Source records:
----

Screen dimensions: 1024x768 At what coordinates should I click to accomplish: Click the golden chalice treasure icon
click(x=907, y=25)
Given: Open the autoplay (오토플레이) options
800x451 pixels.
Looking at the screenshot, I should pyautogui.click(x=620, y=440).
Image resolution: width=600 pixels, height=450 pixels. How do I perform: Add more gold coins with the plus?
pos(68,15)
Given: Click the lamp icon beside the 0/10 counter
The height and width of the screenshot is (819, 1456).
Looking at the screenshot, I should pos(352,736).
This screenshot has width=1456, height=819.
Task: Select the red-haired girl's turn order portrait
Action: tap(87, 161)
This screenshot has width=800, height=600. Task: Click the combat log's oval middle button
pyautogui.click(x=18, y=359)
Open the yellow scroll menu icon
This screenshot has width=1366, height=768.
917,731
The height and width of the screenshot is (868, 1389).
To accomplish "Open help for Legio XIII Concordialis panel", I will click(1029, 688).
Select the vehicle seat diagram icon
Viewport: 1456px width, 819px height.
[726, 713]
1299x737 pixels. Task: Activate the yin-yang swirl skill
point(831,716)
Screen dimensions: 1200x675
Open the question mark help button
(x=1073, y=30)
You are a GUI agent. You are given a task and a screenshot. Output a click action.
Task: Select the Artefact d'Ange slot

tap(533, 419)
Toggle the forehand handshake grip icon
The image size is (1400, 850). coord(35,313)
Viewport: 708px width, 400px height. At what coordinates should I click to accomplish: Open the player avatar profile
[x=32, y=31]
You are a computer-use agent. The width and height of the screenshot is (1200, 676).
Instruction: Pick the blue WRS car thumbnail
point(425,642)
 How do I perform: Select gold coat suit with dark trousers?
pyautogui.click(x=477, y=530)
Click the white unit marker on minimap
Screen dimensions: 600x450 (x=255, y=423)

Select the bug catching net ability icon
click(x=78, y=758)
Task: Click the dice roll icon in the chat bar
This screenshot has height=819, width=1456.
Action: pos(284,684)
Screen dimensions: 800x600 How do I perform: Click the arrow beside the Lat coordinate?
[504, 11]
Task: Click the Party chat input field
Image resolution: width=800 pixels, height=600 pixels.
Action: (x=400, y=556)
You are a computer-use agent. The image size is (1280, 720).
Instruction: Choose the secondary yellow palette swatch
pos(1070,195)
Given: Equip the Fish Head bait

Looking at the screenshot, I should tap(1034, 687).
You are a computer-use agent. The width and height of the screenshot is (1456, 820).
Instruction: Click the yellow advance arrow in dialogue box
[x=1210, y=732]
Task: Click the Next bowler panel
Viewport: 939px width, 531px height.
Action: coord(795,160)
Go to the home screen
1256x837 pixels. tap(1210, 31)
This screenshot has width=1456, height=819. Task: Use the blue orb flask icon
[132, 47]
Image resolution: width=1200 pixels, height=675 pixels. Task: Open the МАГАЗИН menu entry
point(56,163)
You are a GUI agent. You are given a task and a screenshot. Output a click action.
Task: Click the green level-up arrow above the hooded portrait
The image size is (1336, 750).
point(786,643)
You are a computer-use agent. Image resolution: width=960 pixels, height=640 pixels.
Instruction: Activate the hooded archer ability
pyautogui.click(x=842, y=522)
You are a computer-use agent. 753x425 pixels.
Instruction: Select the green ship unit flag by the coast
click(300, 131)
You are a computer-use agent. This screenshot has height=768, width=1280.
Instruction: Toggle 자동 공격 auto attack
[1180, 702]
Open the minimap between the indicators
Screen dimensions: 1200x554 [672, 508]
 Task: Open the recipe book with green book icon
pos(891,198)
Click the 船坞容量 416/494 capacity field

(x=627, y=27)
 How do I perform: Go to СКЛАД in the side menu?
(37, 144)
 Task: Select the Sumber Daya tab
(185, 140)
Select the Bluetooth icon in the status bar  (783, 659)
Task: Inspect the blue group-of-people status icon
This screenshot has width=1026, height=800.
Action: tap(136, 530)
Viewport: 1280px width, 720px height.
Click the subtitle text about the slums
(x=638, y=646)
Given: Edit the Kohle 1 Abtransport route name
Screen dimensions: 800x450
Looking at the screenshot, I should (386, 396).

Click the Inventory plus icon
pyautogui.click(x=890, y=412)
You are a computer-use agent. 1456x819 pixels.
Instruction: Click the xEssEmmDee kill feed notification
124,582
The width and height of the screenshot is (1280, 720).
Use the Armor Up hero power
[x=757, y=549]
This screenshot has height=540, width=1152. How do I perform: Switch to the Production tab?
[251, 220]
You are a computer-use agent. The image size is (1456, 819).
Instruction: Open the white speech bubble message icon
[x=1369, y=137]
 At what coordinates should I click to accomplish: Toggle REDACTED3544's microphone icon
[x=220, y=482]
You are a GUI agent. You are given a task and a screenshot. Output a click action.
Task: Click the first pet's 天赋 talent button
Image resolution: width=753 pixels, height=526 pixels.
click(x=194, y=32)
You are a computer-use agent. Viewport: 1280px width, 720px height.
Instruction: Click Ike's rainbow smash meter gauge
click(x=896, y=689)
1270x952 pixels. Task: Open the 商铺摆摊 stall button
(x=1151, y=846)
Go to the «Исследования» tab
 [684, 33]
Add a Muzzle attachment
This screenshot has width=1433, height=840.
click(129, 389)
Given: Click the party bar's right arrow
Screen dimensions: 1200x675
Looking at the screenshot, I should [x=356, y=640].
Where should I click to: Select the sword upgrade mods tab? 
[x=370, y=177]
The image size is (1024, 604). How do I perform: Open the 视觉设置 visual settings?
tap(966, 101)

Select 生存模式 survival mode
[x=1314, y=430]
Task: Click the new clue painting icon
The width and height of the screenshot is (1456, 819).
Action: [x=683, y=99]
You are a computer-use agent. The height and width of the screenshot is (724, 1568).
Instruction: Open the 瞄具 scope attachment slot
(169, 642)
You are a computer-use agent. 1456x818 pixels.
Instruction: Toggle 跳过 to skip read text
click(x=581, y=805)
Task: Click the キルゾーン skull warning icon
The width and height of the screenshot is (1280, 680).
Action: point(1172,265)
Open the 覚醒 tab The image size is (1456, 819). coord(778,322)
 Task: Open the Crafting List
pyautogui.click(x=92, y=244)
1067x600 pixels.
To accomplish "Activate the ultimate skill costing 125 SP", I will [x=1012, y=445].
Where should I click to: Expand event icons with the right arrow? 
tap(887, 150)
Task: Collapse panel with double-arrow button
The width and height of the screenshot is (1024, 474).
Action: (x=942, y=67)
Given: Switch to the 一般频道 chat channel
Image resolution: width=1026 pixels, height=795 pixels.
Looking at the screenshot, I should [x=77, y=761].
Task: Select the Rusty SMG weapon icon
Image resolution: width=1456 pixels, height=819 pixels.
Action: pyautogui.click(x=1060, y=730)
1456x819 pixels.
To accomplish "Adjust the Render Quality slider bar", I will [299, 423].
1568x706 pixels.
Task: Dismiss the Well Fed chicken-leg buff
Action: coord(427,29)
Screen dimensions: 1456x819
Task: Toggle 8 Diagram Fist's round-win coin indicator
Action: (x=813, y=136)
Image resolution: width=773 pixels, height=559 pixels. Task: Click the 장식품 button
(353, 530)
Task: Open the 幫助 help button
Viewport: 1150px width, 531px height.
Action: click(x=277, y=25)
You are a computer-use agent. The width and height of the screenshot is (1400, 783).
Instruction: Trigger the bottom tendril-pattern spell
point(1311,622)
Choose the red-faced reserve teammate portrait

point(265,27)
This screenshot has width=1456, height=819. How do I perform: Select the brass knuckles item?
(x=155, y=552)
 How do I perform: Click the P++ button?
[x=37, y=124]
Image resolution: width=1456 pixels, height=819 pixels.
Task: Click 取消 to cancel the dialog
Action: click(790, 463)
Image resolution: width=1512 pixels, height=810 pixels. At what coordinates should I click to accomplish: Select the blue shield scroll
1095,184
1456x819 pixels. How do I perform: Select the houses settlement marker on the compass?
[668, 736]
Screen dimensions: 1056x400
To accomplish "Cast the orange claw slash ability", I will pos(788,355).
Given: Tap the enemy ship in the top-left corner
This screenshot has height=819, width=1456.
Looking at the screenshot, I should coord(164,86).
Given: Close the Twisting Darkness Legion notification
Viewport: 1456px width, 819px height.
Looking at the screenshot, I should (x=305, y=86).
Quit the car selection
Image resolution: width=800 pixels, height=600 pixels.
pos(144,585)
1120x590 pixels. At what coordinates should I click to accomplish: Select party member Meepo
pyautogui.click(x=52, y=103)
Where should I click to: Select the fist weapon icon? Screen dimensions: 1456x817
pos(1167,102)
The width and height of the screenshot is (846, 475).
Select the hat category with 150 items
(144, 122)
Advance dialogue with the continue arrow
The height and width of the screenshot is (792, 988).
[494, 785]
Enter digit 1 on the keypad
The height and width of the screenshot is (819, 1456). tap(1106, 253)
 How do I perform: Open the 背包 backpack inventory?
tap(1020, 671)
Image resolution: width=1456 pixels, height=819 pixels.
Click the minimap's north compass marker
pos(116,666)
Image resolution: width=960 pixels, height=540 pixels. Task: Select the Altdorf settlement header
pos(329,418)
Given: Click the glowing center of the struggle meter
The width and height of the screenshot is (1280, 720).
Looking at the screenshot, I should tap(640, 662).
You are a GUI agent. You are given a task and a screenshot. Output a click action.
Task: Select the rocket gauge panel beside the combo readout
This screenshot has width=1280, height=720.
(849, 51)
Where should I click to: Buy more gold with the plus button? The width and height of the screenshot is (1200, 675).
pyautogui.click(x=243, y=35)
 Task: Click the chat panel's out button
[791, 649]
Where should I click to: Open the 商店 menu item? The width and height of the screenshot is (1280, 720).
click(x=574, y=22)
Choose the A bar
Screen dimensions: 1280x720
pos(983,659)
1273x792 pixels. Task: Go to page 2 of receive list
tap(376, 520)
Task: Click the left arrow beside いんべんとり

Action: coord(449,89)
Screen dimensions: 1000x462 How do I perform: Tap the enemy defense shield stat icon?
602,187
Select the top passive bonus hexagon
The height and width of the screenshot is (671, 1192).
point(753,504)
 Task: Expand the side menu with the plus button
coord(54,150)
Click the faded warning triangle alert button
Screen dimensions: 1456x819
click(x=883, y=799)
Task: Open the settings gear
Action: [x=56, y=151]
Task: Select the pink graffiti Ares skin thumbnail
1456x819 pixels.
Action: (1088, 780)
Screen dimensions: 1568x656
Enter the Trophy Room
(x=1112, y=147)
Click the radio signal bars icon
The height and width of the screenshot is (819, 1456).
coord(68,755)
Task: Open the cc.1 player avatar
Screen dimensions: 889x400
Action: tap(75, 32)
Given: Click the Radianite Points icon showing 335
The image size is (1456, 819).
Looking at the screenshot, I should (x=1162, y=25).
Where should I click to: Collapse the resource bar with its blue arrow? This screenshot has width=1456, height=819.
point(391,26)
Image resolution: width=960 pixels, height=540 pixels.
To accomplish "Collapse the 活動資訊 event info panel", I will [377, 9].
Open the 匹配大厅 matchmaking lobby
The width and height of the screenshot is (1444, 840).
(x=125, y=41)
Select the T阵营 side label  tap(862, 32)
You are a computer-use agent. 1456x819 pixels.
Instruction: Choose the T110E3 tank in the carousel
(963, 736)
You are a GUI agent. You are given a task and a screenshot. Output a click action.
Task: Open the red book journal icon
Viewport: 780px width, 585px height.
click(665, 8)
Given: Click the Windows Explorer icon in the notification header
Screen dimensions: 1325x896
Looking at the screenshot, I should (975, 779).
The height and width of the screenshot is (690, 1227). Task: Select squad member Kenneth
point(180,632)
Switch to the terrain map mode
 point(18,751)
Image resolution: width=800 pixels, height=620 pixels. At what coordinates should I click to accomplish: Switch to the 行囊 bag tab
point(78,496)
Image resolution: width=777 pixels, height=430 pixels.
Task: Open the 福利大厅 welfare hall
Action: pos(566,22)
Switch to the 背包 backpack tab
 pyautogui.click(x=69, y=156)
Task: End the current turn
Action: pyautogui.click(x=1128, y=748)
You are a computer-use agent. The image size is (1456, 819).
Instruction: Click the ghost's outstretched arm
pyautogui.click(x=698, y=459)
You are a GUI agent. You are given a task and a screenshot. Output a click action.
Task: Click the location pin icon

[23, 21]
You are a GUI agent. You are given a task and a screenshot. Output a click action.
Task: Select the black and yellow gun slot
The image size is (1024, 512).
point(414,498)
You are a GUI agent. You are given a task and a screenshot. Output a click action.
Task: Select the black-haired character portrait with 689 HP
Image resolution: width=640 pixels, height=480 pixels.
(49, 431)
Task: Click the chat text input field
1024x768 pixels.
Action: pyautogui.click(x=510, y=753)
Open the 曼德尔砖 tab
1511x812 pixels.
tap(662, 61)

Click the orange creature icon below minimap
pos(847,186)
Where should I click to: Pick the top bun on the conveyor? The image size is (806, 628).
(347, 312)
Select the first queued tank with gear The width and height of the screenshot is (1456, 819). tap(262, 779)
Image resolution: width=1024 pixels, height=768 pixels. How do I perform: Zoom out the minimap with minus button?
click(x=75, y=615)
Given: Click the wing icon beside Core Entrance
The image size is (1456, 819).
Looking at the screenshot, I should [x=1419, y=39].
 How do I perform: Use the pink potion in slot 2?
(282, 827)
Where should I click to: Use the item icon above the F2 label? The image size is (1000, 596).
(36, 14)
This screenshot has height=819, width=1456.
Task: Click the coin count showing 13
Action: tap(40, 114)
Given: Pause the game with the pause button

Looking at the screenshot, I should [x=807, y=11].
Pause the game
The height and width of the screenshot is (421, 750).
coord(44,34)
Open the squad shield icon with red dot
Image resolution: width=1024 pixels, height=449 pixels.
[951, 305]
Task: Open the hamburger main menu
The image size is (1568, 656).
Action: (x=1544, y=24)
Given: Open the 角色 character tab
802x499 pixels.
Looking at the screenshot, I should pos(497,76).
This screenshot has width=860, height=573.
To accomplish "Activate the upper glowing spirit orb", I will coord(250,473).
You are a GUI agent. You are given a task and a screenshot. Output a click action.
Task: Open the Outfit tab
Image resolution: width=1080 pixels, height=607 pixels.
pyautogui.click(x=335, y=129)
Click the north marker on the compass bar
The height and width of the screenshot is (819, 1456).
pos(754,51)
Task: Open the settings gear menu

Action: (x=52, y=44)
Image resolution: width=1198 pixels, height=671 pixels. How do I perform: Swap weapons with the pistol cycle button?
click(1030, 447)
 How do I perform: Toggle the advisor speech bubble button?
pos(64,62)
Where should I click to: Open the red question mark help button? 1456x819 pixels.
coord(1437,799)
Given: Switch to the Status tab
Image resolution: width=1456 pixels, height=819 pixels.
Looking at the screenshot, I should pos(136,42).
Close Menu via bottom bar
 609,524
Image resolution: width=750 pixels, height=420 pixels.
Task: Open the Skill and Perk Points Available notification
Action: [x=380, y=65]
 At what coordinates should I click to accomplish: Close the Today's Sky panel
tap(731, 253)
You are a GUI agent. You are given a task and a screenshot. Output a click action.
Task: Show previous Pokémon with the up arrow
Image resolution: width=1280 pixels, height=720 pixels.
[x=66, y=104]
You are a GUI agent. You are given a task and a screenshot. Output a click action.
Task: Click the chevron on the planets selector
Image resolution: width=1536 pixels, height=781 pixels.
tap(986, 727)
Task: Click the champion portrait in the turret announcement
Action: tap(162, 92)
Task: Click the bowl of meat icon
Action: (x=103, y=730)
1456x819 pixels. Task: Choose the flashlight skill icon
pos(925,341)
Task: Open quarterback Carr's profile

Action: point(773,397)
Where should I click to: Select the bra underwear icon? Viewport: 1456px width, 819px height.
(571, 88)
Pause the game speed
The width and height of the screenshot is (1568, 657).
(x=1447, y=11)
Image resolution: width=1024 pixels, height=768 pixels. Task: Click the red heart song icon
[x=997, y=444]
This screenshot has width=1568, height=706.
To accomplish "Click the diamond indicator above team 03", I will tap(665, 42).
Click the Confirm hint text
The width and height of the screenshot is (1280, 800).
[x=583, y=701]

----

#### [STATED TASK]
Copy the material starting at the line that contains "Task: Open the Crafting List" and ending at the line that contains "Action: (x=942, y=67)", changing "double-arrow button" to "double-chevron button" and leaving everything else as it is.

#### [PROBLEM SOLUTION]
 Task: Open the Crafting List
pyautogui.click(x=92, y=244)
1067x600 pixels.
To accomplish "Activate the ultimate skill costing 125 SP", I will [x=1012, y=445].
Where should I click to: Expand event icons with the right arrow? 
tap(887, 150)
Task: Collapse panel with double-chevron button
The width and height of the screenshot is (1024, 474).
Action: (x=942, y=67)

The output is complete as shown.